The Internet company has locked horns with the likes of AT&T Inc and Verizon Communications Inc over the issue of net neutrality: Google wants telephone companies to permit consumers to run any Web application they want, while carriers do not want to lose control of networks they have invested billions of dollars to build.
In building the test network, Google wants to demonstrate a carrier could easily manage complex applications that use a lot of bandwidth without sacrificing performance.
Google said on Wednesday it does not plan to build a nationwide network and its goal is only to develop a trial service at a “competitive price” to 50,000 to 500,000 people, offering Web speeds of up to 100 times faster than most consumers get today.
“In a big way, this is about Google wanting to make a case for net neutrality,” said PRTM consultant Daniel Hays, adding that Google wants to “demonstrate these services can be provided profitably at satisfactory levels of performance.”
In a blog describing the new network, Google imagined a doctor discussing and looking at three-dimensional medical images with a patient far away, students joining a class from various locations in 3-D, or someone downloading a high-definition movie very quickly.
Google said the network would run on fiber optic lines to homes, but declined to give more details.
FCC WELCOMES MOVE
Google asked cities and states interested in joining the experiment to apply to Google by March 26 and said it eventually would build the network in a number of U.S. locations. here th-gig-our-experimental.htm
Federal Communications Commission Chairman Julius Genachowski immediately hailed the move, saying “big broadband creates big opportunities.” The FCC is about a month away from submitting a national broadband plan to Congress.
Google’s “significant trial will provide an American test bed for the next generation of innovative, high-speed Internet apps, devices and services,” Genachowski said in a statement.
Google has long argued it can sell more Web ads — the way it makes money — by encouraging Internet use.
Analysts said they did not think Google would end up competing directly with carriers as it would cost the Internet company hundreds of billions of dollars to build a nationwide broadband network from scratch.

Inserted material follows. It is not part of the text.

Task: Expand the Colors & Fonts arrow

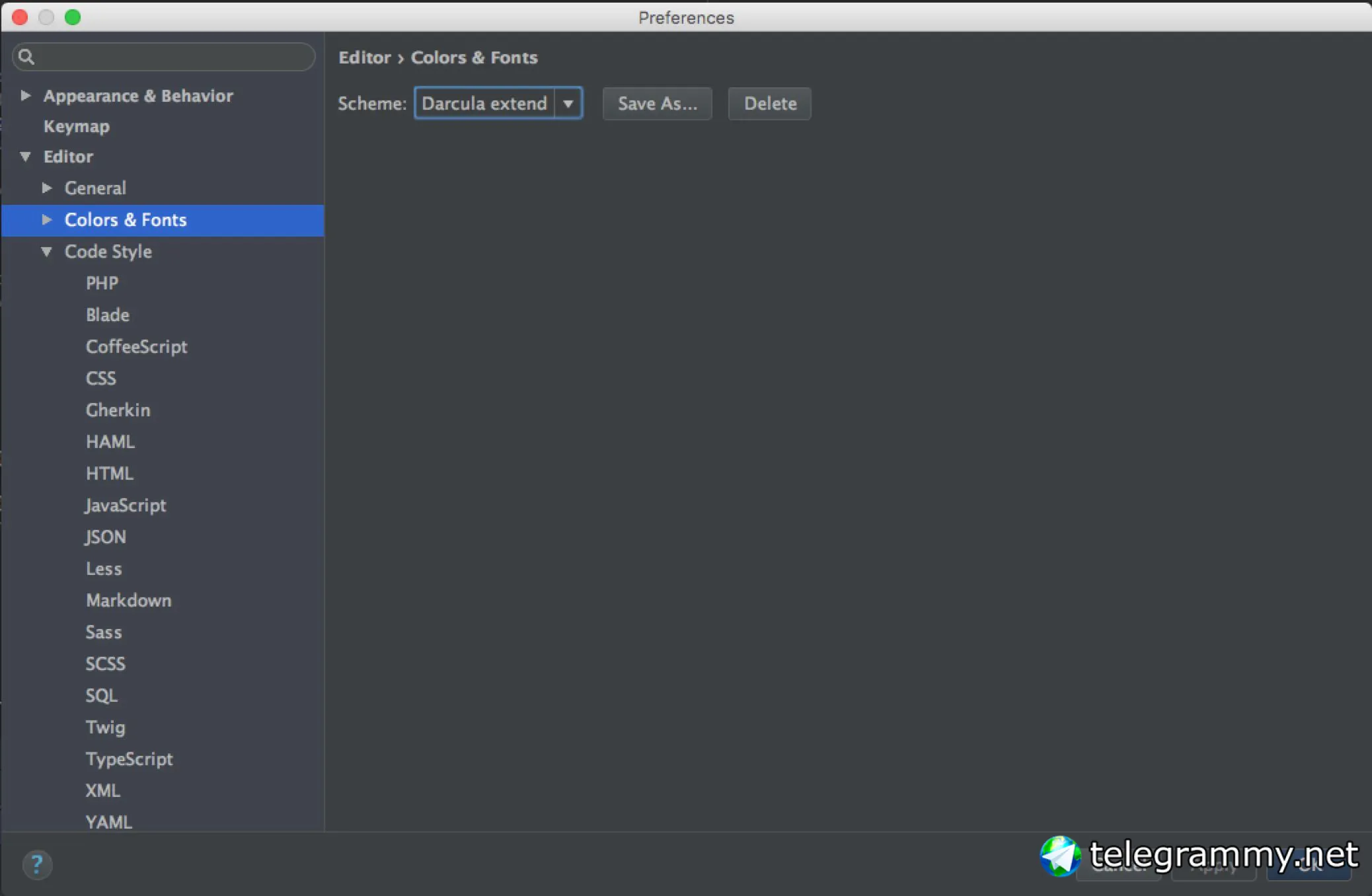Action: click(x=47, y=220)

“If somehow they were able to widely deploy this, it would be bad for the cable and telecom folks. I’m skeptical the economics will work to allow them to deploy it widely,” said Hudson Square Research analyst Todd Rethemeier.
A Verizon spokesman described the Google move as a “new paragraph” in the “exciting story” of Internet development.
AT&T declined to comment.
Google has had mixed success in previous attempts to become an Internet service provider. In 2006, it partnered with EarthLink Inc in an attempt to provide free wireless Internet access to the entire city of San Francisco. The plan fell through in 2007 over financial concerns.

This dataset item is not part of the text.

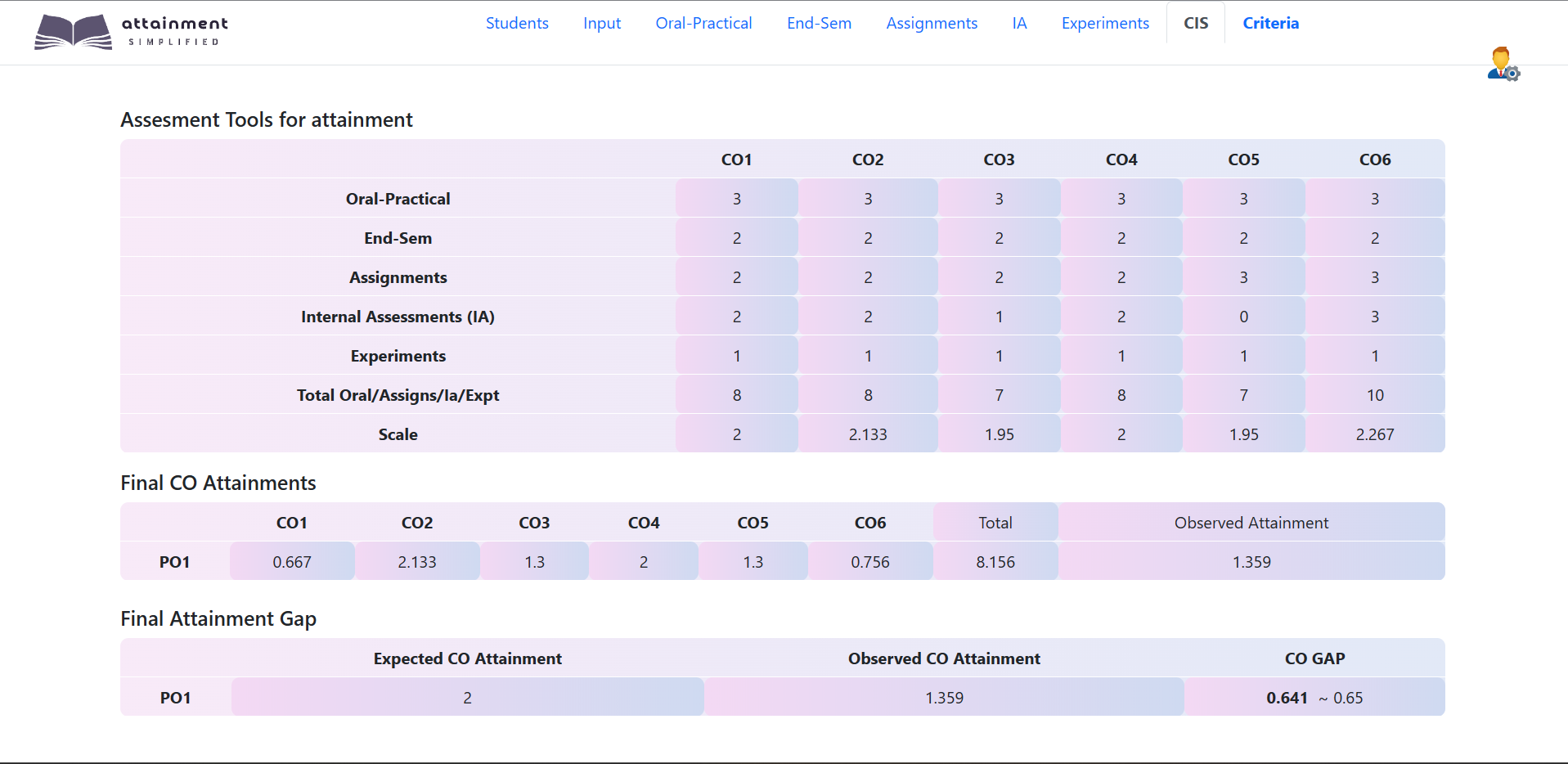Image resolution: width=1568 pixels, height=764 pixels.
Task: Navigate to Oral-Practical
Action: 703,23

At the same time, however, Google built a free wireless network across its headquarter’s city of Mountain View, Calif.
Each of those attempts, however, leveraged wireless broadband access. This time, Google is dealing in hard lines.
HOW MUCH WOULD IT COST?
Oppenheimer & Co analyst Timothy Horan said he suspected building out the trial broadband network would cost Google about $1,000 to $2,000 per subscriber if it bought unused fiber lines already underneath many cities.

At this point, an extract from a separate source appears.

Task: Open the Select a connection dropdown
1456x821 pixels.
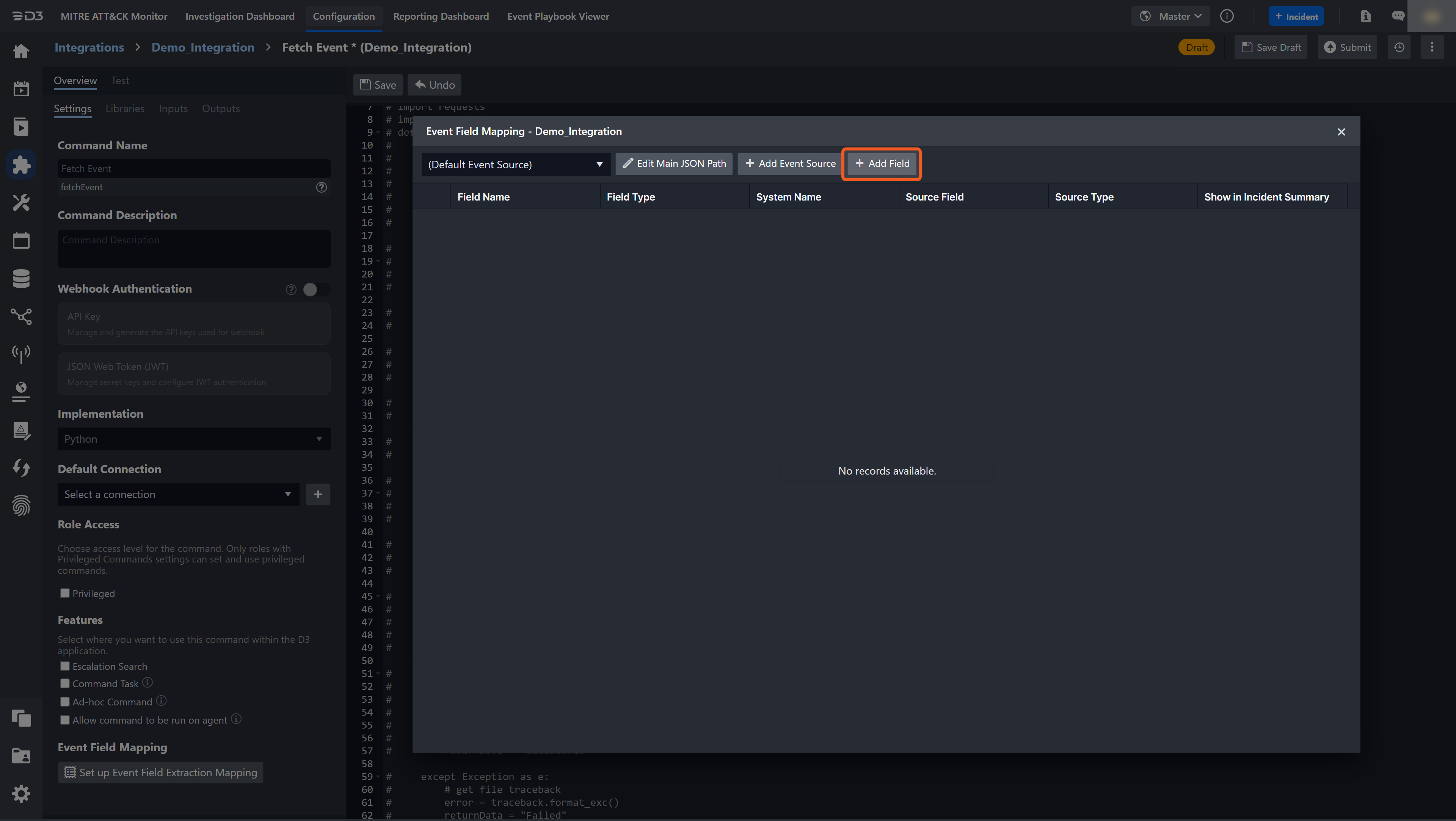Action: click(x=177, y=494)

“They can buy a lot of this stuff fairly inexpensively that’s out there already,” he said, adding that communications service providers, such as Level 3 Communications Inc, would have lines to sell to Google.
Google said it would pay for building the network itself without seeking financial partners or government subsidies and then charge consumer and business customers.
“We’ll deliver Internet speeds more than 100 times faster than what most Americans have access to today with 1 gigabit per second, fiber-to-the-home connections,” Google product managers Minnie Ingersoll and James Kelly wrote in the blog.
Google said it wanted the project to become an open-access network, enabling products such as Internet telephony.
“I think there are a lot of partnership opportunities and we are definitely interested in having those discussions,” Ingersoll said.